I was having a conversation with a friend yesterday about gun culture. He told me a story about a gun company called “Savage” whose logo is, naturally, a correspondingly offensive depiction of a Native American Indian. As a fan of guns, himself, he talked about trying to decide what his best course of action was in terms of expressing how offensive he found this. He has decided not to buy their products, and is considering writing a letter to the company explaining why he thinks their name and logo are offensive and incredibly harmful. He wonders, though, whether a letter like that is likely to have any significant impact at all on a company that has demonstrated their lack of awareness and consideration for others so clearly.
This is an incredibly common feeling with respect to pretty much every kind of activism there is. “Sure, I could say something, but I’ll never convince people like that. It will never make enough of an impact to really affect change.”
I think this perspective, while entirely understandable, is rooted in a fundamental misunderstanding of how most social change happens. I think of it as the hero sword fallacy.

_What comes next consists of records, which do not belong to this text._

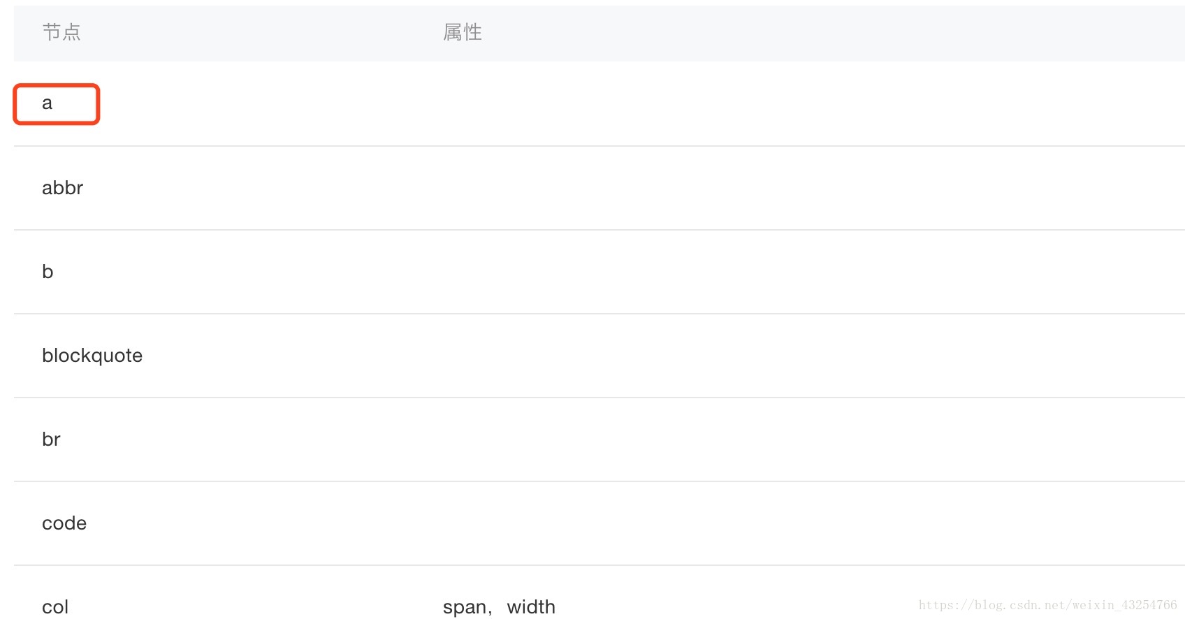
Task: Click the red outline box around 'a'
Action: click(57, 104)
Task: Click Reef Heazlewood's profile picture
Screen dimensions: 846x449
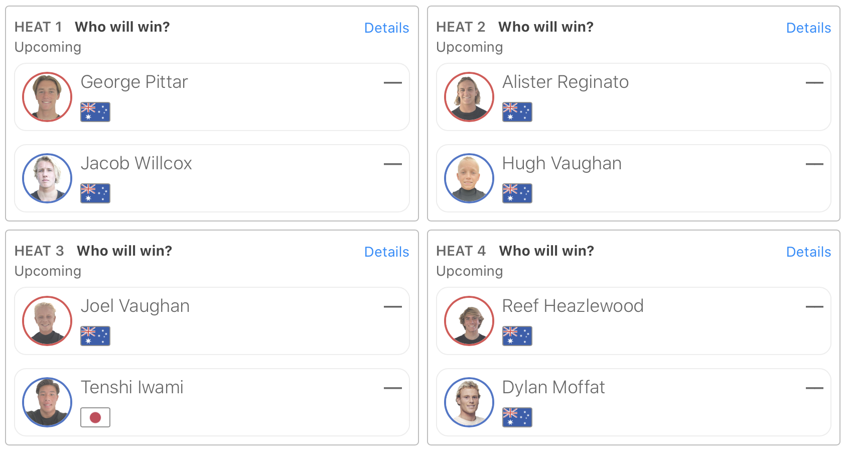Action: tap(469, 321)
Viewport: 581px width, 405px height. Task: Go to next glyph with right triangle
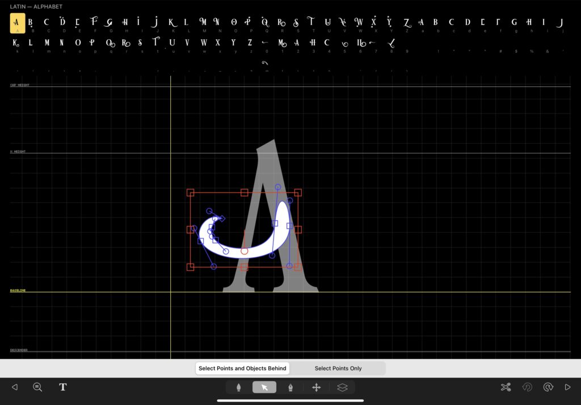[567, 387]
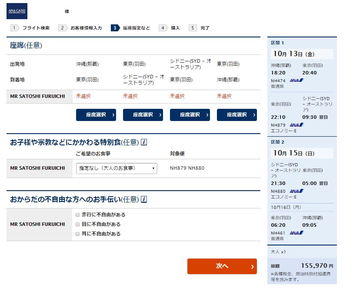Image resolution: width=353 pixels, height=289 pixels.
Task: Open info icon beside special meals heading
Action: 144,142
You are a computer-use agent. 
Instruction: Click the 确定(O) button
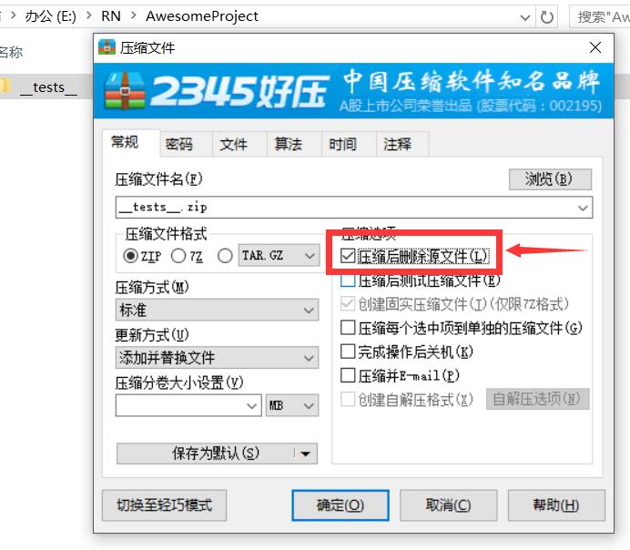tap(340, 505)
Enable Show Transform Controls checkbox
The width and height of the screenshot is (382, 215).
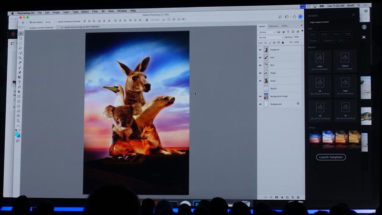click(56, 22)
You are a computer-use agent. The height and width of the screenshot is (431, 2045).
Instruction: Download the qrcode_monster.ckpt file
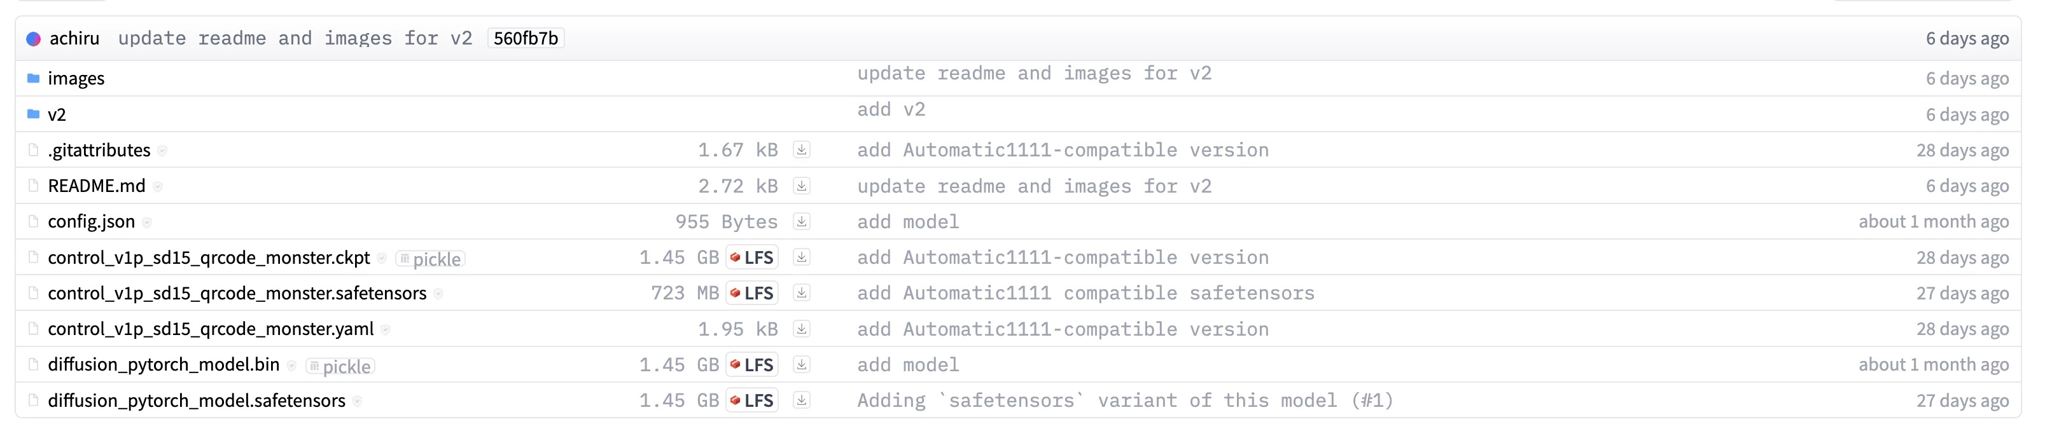pyautogui.click(x=801, y=257)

The hero sword fallacy is the idea that your actions don’t really have an impact unless they are the thing that changes someone’s mind, and, correspondingly, that having an impact is about finding the perfect action or argument that will change minds. The way that you slay a dragon is by stabbing it through the heart with the sword of Ultimate Magnificent Dragon-Heart-Piercing Justice, and the way that you slay social injustice is by coming up with the Ultimate Magnificent Argument of Perfect Logos and Pathos.
You see this with newly de-converted atheists all the time. In the excitement of having figured out that deities aren’t real, people think “Now I know the reasons why gods don’t exist, and they’ll talk to other religious people and de-convert them with my fantastic arguments and awareness!”. Reality tends to set in quickly in the form of very few (if any) people being immediately convinced by such arguments. Sometimes people drift toward the mindset of “Well, you just can’t convince People Like That.”.

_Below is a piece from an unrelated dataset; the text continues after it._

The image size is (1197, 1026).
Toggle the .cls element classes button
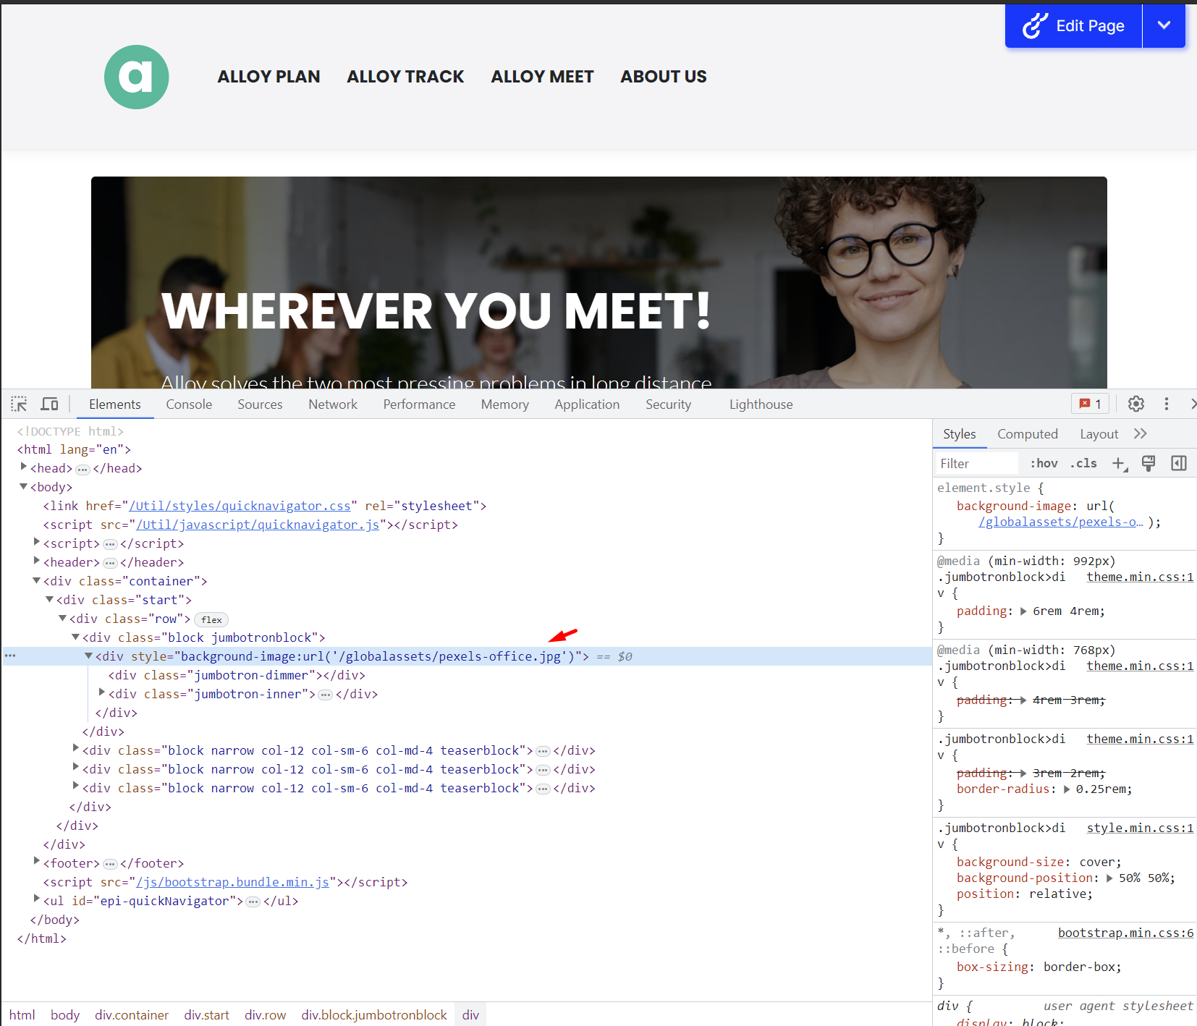tap(1083, 464)
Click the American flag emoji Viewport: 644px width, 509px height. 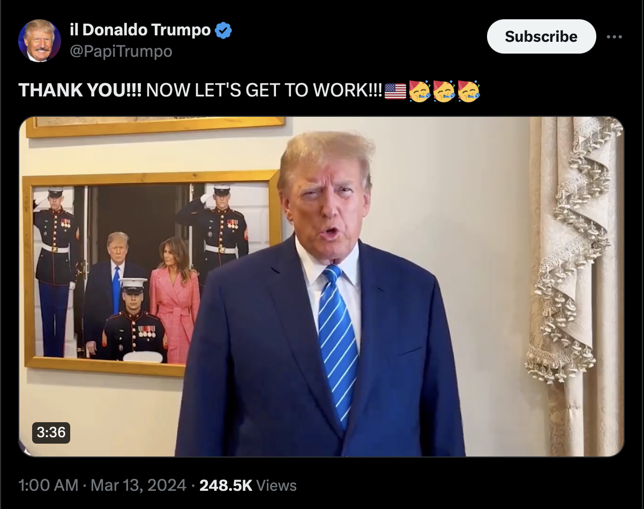tap(395, 91)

The thing is, you can. When Greta Christina gives talks, she often does an exercise where she has the audience raise their hands if they used to be religious, and then keep them up if it was an argument that eventually led to them deconverting. There are always a lot of hands left up.

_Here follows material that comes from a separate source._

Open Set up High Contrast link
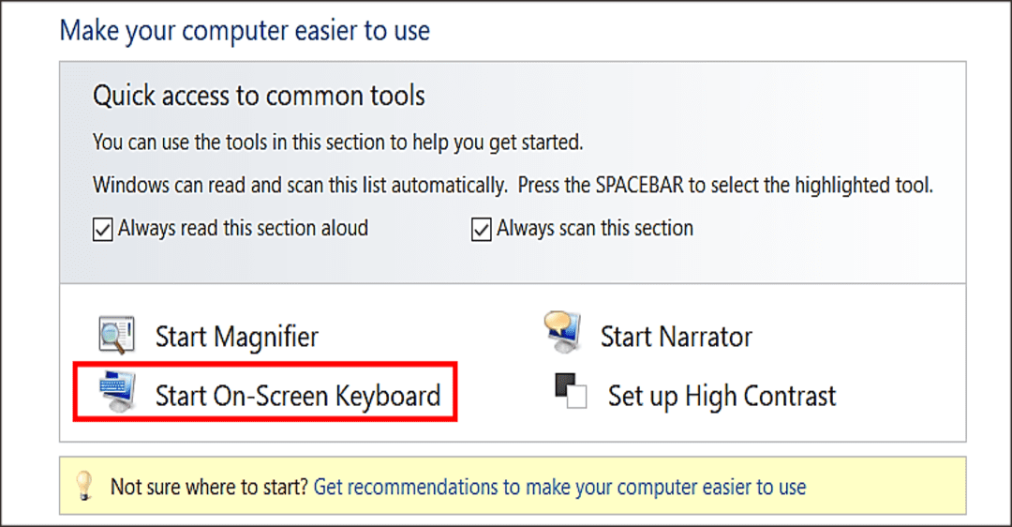The height and width of the screenshot is (527, 1012). pos(722,395)
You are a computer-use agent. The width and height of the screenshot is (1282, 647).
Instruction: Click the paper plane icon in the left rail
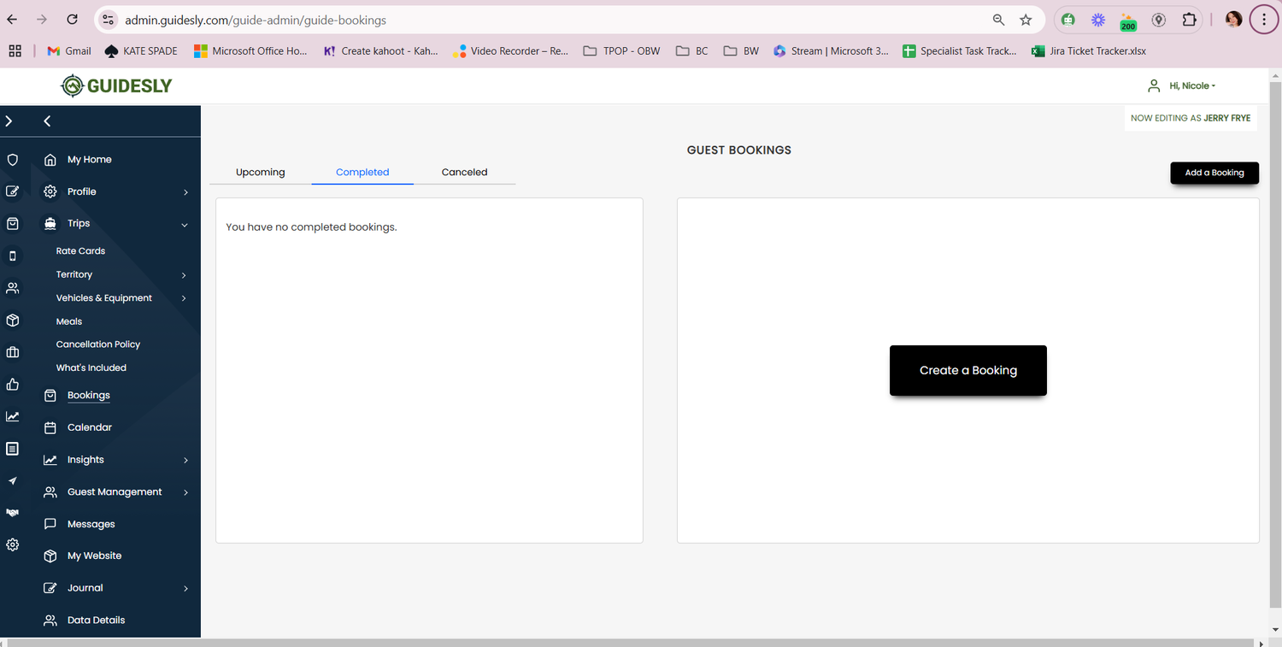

People are convinced by arguments. They are convinced by arguments all the time; many of those people who seem so easy to write off as The Unconvinceables have been convinced by arguments (or emotional appeals, or becoming more familiar with the facts or people they denigrate). This isn’t just the case with religion; it’s the case with antiabortionists, anti-feminists, homophobes and bigots of all types, and believers in psychics and The Secret and The Game. The thing is, we are almost never convinced to change opinions that we are emotionally, socially, or financially invested in the first time someone challenges us on them.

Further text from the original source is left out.